Mr Jordan: The rest is procured
by departments for their own needs. We do engage with departmental
procurement over and above what is done in common goods and services,
but that is what I am personally responsible for. That includes
many of the categories where sustainability is most relevant.
Q63 Joan Walley: To go back to Mr
Challen's questions in terms of the responsibilities that permanent
secretaries now have, would they be assessed on their ability
to include these sustainable development objectives and any contracts
that were secured in respect of oursourcing?
Mr Jordan: The assessment at the
moment would be done very largely, if not wholly, in the light
of the SDC assessment of departmental performance, which covers
both sustainable operations and sustainable procurement. On the
outsourcing question, just to come on to that, much of the government
estate which is covered by PFI contracts is fully included in
the SOGE framework and is reported on. HMRC and DWP have large
estates, long-term contracts, they are both 100% included in the
framework. The only area where I am aware of an outsourced estate
which is not fully includedand it is one which was raised
by this Committee last year in factis the prisons estate.

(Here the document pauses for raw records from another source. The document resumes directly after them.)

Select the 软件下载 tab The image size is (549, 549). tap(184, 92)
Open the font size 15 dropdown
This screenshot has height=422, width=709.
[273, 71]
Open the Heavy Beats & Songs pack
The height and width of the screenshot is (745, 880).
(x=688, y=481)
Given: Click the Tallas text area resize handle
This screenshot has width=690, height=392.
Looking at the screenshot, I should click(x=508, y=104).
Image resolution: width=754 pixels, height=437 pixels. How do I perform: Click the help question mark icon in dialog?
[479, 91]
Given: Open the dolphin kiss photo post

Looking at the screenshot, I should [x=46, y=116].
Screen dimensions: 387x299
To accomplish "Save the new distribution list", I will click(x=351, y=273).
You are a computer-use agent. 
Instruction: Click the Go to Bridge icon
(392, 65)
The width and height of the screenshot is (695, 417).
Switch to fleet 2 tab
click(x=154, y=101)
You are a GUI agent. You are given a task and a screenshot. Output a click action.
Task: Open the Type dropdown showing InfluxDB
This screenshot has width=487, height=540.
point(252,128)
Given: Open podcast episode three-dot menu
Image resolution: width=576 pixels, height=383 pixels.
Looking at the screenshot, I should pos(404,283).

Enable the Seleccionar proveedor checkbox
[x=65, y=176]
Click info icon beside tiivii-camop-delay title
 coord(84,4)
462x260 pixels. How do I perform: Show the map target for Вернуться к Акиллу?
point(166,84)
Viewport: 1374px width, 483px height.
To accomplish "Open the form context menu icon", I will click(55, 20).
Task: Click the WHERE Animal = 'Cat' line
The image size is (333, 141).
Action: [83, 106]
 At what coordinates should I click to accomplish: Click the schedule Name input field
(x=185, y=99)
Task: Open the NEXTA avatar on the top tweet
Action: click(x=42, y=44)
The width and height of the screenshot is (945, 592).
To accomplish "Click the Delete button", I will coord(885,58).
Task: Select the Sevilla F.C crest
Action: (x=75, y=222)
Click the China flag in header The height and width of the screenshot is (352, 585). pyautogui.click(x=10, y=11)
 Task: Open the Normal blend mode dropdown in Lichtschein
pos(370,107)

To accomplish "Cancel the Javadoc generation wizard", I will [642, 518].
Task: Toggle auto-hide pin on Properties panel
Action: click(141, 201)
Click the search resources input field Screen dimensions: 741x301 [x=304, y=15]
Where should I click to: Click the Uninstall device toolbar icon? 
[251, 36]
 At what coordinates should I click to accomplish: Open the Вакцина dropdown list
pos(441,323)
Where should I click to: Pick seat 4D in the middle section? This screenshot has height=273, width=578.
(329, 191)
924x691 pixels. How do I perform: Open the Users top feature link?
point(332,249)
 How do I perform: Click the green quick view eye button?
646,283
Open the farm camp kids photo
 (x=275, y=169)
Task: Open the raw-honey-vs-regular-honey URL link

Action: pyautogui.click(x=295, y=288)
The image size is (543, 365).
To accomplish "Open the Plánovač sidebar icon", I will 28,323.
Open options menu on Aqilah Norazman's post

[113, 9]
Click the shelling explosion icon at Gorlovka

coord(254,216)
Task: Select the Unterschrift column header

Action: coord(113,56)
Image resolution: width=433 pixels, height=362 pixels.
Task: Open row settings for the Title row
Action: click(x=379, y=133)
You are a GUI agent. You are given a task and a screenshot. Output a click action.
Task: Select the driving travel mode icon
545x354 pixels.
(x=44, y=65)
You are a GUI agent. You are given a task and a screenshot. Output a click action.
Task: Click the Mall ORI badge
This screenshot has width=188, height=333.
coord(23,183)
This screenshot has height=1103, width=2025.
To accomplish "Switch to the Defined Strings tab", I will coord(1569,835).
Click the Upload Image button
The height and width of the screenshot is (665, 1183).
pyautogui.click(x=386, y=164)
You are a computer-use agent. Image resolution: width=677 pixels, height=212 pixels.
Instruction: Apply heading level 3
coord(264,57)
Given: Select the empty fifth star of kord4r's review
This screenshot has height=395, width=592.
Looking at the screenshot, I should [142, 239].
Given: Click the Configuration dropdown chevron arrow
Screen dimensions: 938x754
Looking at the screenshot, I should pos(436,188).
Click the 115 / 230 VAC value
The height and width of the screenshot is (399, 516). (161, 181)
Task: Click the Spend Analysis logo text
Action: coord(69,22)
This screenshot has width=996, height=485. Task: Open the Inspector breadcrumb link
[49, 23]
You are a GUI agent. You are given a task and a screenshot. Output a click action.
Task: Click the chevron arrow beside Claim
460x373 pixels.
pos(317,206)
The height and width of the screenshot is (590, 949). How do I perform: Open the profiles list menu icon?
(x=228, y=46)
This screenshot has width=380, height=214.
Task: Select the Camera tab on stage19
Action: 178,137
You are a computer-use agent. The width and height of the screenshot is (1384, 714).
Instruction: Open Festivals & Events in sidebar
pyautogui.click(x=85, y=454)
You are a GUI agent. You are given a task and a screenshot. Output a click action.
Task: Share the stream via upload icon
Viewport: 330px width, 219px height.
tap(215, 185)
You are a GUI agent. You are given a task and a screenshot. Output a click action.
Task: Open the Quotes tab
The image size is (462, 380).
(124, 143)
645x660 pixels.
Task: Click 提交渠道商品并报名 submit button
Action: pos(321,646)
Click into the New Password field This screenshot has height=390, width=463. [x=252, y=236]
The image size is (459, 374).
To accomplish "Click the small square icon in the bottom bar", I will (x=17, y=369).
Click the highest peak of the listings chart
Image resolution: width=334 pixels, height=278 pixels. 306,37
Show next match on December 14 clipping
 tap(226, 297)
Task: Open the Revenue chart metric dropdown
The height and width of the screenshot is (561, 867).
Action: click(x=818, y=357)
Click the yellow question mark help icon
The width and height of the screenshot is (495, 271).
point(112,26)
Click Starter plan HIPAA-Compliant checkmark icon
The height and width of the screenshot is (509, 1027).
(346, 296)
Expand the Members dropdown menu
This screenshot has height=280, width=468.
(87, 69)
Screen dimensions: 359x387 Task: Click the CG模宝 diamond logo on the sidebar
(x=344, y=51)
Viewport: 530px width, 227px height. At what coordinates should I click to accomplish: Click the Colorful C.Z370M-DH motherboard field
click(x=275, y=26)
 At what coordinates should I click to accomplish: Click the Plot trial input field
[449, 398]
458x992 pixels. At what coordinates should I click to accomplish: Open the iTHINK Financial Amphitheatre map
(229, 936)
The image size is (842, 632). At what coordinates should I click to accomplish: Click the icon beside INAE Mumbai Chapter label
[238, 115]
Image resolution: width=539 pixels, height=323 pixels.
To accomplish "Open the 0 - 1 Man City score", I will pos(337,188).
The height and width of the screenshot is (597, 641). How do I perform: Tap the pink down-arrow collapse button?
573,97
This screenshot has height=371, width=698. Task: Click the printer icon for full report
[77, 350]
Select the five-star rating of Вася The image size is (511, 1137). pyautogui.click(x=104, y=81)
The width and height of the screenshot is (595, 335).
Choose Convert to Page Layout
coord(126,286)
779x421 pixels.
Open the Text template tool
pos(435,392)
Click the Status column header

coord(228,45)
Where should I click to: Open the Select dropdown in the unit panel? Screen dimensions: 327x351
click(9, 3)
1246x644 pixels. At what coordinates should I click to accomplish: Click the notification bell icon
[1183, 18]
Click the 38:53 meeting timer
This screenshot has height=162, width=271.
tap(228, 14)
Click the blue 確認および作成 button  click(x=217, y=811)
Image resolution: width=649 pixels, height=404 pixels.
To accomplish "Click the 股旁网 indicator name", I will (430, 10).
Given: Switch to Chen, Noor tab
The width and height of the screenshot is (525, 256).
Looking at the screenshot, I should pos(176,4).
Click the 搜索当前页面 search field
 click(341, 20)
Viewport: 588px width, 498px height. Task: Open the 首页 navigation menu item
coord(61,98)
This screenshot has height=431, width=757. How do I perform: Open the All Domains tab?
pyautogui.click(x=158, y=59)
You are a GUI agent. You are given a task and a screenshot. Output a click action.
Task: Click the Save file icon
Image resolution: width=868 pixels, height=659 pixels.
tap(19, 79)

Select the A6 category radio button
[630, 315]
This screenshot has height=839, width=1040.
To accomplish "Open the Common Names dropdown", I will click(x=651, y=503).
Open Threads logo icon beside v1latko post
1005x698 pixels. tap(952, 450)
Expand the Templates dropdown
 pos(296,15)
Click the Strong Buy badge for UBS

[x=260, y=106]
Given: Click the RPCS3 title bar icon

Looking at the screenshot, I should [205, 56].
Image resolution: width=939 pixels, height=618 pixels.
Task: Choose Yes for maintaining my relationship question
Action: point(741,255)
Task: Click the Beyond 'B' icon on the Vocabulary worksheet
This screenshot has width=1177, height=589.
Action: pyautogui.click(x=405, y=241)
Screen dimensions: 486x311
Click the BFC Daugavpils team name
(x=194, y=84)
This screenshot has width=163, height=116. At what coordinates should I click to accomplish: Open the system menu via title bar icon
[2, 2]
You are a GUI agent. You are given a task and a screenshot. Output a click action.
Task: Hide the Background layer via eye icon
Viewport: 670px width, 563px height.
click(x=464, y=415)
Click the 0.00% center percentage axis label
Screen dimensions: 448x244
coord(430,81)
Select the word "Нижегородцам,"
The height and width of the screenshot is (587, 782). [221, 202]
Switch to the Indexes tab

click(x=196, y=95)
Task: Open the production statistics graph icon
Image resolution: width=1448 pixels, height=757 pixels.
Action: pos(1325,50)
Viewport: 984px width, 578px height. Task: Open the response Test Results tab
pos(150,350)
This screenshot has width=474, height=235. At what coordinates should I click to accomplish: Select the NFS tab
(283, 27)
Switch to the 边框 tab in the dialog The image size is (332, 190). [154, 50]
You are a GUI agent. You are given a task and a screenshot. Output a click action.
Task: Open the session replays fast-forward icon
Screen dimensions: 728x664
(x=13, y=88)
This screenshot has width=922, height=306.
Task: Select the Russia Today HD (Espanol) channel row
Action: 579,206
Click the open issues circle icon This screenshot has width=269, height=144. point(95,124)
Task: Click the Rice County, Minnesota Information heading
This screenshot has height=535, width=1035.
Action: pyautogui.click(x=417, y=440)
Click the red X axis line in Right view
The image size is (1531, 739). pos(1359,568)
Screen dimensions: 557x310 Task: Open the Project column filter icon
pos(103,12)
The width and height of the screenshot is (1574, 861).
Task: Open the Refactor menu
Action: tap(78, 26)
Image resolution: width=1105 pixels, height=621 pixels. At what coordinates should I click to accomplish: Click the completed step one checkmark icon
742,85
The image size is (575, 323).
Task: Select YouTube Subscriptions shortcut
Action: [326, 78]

That is not part of the SOGE framework but is reported on voluntarily
by the Ministry of Justice. Largely in response to what the Committee
suggested to government last year, it will now be ensuring that
any future PFI deals are fully covered in its reporting and has
started discussions with its existing contractors to see what
can be done about existing PFI prisons.
Q64 Joan Walley: To move on to the
Delivery Plan and the updates, I think you said in the update
that was published in December that the Government was on track
to exceed the 2010-11 target for carbon emissions from offices.
Given that the Government was not on track to meet this target
for 2007-08, can you give us solid evidence to show that the Government
is on track for the next reporting period?
Mr Jordan: The delivery plan shows
the detailed plans of each department, about what it is going
to do and what impact that will have. We are on track on the basis
of the forward trajectory, which assumes that departments will
do what they say and that it will have the impacts that they say
it will have. If those two conditions are met, we will exceed
the target. We will exceed all the targets at a pan-government
level. It is my job to make sure that happens.
Q65 Joan Walley: Given that you say
what will be achieved will be delivered by carbon management,
could you explain to me what carbon management is?
Mr Jordan: It is a kind of activity
that departments undertake with the Carbon Trust when they engage
in a carbon management programme. It involves taking an audit
of what they are doing, looking at what the can do to improve
matters. It is very largely a behavioural change programme.
Q66 Joan Walley: Is it audited?
Mr Jordan: The figures are the
ones which are reported, which are normally taken from things
like departmental fuel budgets for the year. They are the reporting
figures.
Q67 Joan Walley: You have confidence
that what you understand to be carbon management is understood
as being that by everybody else who is undertaking it.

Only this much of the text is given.